肾间质纤维化是慢性肾脏病不可逆发展的病理机制，故探究如何对抗肾间质纤维化具有重要意义。Nrf2抗肾间质纤维化作用明确，但机制不明。预实验发现Nrf2与纤维化调控因子TEAD1的联系：Nrf2缺失可加重纤维化程度并上调TEAD1表达，沉默TEAD1可纠正Nrf2沉默所致纤维化加重；双荧光素酶报告基因发现Nrf2抑制TEAD1转录；挖掘ChIP测序数据发现去乙酰化复合体NuRD与Nrf2均与TEAD1启动子结合，提示NuRD可能与Nrf2协同作用抑制TEAD1转录。由此提出假设Nrf2通过招募NuRD抑制TEAD1转录从而拮抗肾间质纤维化。本项目拟通过干预和拯救实验阐明Nrf2下调TEAD1起到抗纤维化作用；转录调控实验揭示Nrf2通过招募NuRD下调TEAD1转录的机制；临床验证Nrf2、TEAD1与肾间质纤维化联系。旨在揭示Nrf2与TEAD1转录调控联系以阐明Nrf2抗肾间质纤维化机制。

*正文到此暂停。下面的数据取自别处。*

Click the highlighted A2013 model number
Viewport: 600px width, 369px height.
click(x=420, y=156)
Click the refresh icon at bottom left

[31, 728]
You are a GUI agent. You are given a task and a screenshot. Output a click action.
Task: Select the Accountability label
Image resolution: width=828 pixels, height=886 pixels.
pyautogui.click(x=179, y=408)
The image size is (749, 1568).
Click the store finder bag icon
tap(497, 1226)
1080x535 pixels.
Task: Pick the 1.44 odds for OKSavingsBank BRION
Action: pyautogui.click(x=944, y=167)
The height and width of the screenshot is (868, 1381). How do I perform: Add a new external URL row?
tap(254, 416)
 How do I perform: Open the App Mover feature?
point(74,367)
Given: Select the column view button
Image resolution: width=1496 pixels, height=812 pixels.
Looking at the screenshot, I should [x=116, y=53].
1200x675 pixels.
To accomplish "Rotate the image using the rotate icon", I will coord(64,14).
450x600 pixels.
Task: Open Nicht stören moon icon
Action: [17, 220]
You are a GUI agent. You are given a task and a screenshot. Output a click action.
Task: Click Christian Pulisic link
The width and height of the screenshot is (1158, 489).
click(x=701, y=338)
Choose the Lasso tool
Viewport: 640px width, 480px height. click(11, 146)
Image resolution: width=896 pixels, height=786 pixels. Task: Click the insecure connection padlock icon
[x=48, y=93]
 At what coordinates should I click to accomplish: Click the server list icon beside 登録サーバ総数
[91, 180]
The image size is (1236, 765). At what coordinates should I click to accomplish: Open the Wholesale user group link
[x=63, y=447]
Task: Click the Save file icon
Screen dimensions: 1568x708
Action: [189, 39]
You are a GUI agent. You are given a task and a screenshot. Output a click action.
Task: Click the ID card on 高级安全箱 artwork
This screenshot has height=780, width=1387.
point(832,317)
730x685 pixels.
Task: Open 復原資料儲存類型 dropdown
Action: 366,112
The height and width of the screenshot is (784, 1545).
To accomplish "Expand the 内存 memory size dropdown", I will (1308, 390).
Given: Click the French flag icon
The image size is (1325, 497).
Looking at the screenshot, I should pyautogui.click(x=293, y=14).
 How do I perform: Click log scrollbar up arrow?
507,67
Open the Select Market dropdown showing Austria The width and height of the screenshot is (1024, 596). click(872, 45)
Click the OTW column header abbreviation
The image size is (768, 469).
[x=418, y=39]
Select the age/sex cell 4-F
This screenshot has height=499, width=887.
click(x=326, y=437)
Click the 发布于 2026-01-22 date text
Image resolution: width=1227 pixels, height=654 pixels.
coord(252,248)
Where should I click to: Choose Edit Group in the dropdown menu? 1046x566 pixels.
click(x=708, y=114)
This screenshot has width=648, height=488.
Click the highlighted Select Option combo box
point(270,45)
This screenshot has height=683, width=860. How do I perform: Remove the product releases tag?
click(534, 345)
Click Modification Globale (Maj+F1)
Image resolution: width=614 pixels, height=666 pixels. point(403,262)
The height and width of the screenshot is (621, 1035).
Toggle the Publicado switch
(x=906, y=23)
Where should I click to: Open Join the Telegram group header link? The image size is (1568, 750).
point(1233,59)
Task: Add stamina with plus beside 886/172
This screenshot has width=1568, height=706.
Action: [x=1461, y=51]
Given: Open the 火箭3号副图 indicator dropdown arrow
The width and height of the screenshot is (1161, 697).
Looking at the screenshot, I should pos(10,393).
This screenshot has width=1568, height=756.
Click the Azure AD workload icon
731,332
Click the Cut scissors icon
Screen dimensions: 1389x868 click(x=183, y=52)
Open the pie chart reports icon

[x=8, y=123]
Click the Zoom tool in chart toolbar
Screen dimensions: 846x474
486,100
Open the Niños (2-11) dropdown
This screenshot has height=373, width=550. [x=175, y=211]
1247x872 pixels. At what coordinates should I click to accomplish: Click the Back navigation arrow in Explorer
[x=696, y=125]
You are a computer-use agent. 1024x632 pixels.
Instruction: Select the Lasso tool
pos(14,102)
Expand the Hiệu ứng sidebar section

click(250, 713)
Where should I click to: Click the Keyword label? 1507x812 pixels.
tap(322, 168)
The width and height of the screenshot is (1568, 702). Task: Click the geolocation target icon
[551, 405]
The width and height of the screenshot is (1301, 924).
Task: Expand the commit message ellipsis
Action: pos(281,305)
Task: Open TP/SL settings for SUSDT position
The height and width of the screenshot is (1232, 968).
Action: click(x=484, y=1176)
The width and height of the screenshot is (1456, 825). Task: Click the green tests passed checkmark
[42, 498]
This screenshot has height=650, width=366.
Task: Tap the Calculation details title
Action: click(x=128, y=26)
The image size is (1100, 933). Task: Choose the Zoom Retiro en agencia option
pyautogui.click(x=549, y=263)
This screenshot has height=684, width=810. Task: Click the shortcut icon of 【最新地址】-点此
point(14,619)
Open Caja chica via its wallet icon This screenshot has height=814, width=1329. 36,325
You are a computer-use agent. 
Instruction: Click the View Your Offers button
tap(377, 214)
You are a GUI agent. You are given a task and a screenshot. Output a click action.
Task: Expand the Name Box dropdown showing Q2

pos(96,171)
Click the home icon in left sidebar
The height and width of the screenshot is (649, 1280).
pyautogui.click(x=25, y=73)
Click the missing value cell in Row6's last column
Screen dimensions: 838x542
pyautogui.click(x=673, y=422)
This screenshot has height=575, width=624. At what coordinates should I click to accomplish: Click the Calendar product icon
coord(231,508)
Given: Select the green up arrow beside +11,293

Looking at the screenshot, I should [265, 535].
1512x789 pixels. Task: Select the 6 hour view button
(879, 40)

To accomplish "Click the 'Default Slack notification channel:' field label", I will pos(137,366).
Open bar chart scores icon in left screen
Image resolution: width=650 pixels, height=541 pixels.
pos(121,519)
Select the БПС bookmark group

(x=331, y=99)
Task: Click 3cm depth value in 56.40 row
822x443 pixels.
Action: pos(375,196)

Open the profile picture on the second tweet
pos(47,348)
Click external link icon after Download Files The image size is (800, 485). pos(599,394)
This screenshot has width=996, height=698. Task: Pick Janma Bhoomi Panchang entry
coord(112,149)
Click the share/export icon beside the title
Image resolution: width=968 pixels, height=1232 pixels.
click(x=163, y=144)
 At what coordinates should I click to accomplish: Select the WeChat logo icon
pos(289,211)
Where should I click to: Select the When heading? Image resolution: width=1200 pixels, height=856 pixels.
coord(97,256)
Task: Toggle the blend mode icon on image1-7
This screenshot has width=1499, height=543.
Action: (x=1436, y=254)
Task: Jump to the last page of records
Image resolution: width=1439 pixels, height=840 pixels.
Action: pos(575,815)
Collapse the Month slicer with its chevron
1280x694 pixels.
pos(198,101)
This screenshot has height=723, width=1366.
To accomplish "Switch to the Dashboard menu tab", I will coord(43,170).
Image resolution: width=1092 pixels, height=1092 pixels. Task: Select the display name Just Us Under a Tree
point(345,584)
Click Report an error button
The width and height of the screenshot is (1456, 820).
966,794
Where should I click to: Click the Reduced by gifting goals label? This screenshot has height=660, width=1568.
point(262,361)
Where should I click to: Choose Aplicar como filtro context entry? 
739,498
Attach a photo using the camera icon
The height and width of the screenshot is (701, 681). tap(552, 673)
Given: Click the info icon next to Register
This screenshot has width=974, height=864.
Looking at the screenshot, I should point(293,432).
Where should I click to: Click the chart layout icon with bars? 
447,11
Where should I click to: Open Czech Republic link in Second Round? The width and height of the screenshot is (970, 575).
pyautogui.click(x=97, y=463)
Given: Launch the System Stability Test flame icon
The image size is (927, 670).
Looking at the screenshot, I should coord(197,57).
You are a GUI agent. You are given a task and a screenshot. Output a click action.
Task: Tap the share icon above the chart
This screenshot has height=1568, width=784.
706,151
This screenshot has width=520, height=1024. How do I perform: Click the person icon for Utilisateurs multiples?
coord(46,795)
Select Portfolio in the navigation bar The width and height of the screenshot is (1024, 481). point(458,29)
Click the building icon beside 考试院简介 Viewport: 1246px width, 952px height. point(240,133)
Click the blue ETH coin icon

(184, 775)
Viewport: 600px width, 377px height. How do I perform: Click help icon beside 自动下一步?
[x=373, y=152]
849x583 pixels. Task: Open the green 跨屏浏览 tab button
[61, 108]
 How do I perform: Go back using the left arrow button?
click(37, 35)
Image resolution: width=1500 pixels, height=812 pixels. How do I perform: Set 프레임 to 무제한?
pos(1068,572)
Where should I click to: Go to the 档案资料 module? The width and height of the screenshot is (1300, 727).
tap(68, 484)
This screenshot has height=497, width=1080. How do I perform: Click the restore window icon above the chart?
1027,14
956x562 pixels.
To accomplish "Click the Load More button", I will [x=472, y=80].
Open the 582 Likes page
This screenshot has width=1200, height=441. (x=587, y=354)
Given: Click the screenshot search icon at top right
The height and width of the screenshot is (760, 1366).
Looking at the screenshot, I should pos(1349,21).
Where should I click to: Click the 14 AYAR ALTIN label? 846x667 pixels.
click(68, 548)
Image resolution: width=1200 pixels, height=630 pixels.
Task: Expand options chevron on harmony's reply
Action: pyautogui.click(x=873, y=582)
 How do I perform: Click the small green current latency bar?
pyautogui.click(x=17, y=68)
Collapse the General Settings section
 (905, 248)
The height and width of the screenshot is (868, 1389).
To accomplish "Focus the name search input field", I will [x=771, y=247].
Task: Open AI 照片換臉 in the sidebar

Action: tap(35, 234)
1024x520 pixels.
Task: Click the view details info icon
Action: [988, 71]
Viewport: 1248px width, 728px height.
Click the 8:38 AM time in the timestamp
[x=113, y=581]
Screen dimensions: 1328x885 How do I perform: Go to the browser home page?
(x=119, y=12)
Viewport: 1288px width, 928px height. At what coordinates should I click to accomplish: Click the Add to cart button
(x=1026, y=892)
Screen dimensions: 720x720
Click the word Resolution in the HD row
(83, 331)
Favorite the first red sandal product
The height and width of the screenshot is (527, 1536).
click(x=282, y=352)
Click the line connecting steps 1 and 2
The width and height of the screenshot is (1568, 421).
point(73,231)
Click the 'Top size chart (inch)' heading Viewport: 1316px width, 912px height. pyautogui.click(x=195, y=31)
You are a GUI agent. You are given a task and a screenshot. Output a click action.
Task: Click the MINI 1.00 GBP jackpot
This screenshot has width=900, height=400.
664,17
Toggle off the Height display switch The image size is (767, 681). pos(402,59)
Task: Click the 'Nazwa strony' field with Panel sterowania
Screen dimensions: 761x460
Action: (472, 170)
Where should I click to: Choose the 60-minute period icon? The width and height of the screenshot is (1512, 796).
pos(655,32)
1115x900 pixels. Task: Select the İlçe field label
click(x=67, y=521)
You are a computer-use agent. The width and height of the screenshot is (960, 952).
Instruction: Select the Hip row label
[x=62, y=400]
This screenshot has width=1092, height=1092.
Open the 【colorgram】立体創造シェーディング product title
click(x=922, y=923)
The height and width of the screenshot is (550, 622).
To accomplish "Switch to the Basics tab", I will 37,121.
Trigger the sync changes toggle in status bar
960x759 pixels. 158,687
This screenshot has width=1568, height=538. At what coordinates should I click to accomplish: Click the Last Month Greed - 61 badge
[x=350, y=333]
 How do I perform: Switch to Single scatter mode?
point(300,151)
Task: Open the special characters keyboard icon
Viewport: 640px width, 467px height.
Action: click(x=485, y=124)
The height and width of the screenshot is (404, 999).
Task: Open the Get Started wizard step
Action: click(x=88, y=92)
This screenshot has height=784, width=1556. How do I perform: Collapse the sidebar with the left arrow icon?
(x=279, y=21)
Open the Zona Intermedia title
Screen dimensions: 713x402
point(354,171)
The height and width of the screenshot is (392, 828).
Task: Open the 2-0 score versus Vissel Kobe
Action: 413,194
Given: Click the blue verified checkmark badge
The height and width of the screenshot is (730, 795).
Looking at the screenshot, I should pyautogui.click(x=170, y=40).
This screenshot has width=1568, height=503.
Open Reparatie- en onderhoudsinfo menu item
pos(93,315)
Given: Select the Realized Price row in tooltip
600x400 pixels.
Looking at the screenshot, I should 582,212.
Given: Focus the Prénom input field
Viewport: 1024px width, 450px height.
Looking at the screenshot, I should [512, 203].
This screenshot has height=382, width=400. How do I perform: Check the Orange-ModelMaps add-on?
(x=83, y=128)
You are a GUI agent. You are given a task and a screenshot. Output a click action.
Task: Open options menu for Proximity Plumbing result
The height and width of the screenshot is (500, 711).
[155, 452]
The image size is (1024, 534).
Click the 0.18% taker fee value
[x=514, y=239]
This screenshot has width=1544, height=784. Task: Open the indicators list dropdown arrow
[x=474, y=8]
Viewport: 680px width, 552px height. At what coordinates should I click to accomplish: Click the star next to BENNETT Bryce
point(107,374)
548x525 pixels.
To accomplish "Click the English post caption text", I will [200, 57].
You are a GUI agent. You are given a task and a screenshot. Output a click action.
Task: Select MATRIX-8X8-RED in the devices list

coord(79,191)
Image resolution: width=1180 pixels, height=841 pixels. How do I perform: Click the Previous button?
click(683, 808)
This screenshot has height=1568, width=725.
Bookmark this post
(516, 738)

Renal interstitial fibrosis promotes the progression of chronic kidney disease, thus inhibition of renal interstitial fibrosis has important clinical significance. The anti-fibrosis function of Nrf2 (nuclear factor erythroid-derived 2-like 2) has been verified previously, but the mechanism is still not clear. Our pre-experiment firstly revealed the connection between Nrf2 and pro-fibrosis factor TEAD1 (TEA domain transcription factor 1). Nrf2 knockout upregulated TEAD1 expression accompanied by renal interstitial fibrosis aggravation. Further rescue experiment showed that the aggravation of renal fibrosis induced by Nrf2 knockdown was abolished by TEAD1 knockdown. By re-analyzing reported ChIP-sequence data, Nrf2 was found to be bound with the promotor region of TEAD1 gene. Dual-luciferase reporter gene analysis found TEAD1 transcription can be inhibited by Nrf2. NuRD is deacetylation complex, which can assist transcription factor to inhibit transcription. Re-analyzing reported ChIP-sequence data found that both of NuRD and Nrf2 can bind with the promoter region of TEAD1. Thus, we hypothesized that Nrf2 inhibits TEAD1 transcription by cooperating with NuRD to inhibit renal interstitial fibrosis. In this project we will firstly carry out intervention and rescue experiment to reveal that Nrf2 downregulates TEAD1 to inhibit renal fibrosis. Then we will explore Nrf2 transcriptionally inhibits TEAD1 with the help of NuRD. Finally, we will summarize the association between Nrf2, TEAD1 and fibrosis level in clinical trial. The aim of this project is to explore the transcriptional relationship between Nrf2 and TEAD1 to illustrate the mechanism of Nrf2 induced renal interstitial fibrosis inhibition.